Mr. Berry said he did not consider it appropriate to discuss why the company did not want to continue working under FEMA. But he had high praise for the state, which reached out to Kenyon after the company notified FEMA on Sunday that it would not accept a contract. 

"I can't say enough about the Louisiana state people," Mr. Berry said. "They heard our problems, and they simply fixed them. It's beautiful to see a general sitting there from the National Guard saying, 'I can do that,' and it's done."

In an effort to explain why Kenyon may have walked away from a federal contract, a senior official from the Department of Homeland Security, who would not allow his name to be used because the department had already issued an official statement, said Tuesday that the state's proposed contract was "less detailed than the plan we were negotiating" and had four provisions compared with nine that FEMA had wanted.

For example, the official said the federal proposal would have required that the Kenyon employees have specialized training and use personal protective gear and have appropriate security, provisions that the federal official said were not included in the state contract.

━━━━━━━━━━

_Activity_
Rewrite the stretch of the Kenyon contract passage from "In an effort" through "the state contract.", changing "protective gear" to "protective equipment". You won't need the items that come after this text.

━━━━━━━━━━

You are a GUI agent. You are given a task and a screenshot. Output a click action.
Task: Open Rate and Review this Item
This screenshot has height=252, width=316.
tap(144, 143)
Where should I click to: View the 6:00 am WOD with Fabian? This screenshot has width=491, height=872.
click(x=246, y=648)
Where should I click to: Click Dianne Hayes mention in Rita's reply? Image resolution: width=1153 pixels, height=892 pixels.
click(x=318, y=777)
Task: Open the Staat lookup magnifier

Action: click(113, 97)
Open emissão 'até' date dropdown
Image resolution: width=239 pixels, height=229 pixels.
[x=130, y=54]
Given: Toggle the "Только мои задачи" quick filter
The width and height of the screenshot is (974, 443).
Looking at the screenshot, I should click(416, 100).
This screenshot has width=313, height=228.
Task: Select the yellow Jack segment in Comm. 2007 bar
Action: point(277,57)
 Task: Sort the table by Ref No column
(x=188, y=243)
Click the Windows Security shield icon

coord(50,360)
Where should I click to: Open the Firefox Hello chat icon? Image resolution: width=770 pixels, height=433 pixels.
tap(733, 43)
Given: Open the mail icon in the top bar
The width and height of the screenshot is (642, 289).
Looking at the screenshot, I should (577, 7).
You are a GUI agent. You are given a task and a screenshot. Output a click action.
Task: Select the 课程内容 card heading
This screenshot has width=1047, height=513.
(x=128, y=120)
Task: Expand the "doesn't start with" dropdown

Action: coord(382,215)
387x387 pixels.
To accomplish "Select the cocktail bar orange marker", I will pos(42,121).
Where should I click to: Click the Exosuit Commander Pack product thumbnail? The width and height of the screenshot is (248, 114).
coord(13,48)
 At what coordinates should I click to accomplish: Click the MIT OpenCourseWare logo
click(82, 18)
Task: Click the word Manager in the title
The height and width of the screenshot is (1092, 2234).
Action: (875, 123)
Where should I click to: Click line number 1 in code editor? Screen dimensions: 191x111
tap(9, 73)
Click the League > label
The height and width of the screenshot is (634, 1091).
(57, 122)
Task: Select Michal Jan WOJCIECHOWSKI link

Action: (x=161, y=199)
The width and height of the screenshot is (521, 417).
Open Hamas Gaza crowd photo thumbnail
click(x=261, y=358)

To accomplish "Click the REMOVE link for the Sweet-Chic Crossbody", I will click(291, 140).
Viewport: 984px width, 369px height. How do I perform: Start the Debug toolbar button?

━━━━━━━━━━

_Answer to this exercise_
In an effort to explain why Kenyon may have walked away from a federal contract, a senior official from the Department of Homeland Security, who would not allow his name to be used because the department had already issued an official statement, said Tuesday that the state's proposed contract was "less detailed than the plan we were negotiating" and had four provisions compared with nine that FEMA had wanted.

For example, the official said the federal proposal would have required that the Kenyon employees have specialized training and use personal protective equipment and have appropriate security, provisions that the federal official said were not included in the state contract.